Gib bitte alle Zeilen von der Zeile mit „Open search from the sidebar“ bis hinunter zur Zeile mit „pyautogui.click(x=296, y=1014)“ unverändert wieder, beide eingeschlossen.

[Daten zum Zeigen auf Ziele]
=====

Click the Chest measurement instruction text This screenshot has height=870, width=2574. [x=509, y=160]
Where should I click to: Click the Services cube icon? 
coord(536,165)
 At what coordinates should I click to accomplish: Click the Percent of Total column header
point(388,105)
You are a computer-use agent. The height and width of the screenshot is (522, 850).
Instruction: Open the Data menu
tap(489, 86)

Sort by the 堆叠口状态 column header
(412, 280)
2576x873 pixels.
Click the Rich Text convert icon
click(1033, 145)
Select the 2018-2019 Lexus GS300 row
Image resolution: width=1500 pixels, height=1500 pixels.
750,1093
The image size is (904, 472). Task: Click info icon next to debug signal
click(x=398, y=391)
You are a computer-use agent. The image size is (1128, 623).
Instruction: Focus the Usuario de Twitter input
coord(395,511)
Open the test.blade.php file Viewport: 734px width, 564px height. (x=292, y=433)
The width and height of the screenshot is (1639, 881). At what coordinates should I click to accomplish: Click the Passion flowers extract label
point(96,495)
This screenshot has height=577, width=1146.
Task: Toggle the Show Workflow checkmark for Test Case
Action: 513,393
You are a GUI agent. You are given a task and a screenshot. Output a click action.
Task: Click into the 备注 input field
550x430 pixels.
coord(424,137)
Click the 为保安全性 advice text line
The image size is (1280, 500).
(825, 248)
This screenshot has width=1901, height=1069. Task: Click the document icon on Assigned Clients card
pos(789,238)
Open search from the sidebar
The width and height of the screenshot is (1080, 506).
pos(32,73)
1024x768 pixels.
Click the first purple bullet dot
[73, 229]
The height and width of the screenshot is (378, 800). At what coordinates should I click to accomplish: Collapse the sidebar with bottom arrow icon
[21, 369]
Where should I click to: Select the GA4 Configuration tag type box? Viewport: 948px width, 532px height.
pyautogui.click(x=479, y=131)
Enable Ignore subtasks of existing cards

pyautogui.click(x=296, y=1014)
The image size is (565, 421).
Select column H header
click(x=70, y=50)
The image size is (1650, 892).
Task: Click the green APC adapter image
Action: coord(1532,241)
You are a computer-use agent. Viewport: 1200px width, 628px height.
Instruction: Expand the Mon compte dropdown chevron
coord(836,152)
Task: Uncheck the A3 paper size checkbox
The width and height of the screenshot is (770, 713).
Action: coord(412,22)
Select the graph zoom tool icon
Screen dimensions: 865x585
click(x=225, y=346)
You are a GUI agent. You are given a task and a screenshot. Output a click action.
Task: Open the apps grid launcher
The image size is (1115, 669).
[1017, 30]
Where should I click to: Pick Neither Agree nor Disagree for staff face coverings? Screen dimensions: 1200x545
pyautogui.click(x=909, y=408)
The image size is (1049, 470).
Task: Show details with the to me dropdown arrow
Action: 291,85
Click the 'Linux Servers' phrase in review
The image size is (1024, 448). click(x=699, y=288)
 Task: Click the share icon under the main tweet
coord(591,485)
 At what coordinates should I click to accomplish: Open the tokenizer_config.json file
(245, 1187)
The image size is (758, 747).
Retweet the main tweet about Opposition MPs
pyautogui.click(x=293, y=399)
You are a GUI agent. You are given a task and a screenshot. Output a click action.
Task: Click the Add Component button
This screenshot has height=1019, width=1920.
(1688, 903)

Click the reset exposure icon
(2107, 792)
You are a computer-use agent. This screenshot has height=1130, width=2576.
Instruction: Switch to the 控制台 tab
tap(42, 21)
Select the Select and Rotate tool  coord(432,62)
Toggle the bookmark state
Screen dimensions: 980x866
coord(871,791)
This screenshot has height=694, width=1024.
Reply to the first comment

=====

Lösung der Übung =>
Open search from the sidebar
The width and height of the screenshot is (1080, 506).
pos(32,73)
1024x768 pixels.
Click the first purple bullet dot
[73, 229]
The height and width of the screenshot is (378, 800). At what coordinates should I click to accomplish: Collapse the sidebar with bottom arrow icon
[21, 369]
Where should I click to: Select the GA4 Configuration tag type box? Viewport: 948px width, 532px height.
pyautogui.click(x=479, y=131)
Enable Ignore subtasks of existing cards

pyautogui.click(x=296, y=1014)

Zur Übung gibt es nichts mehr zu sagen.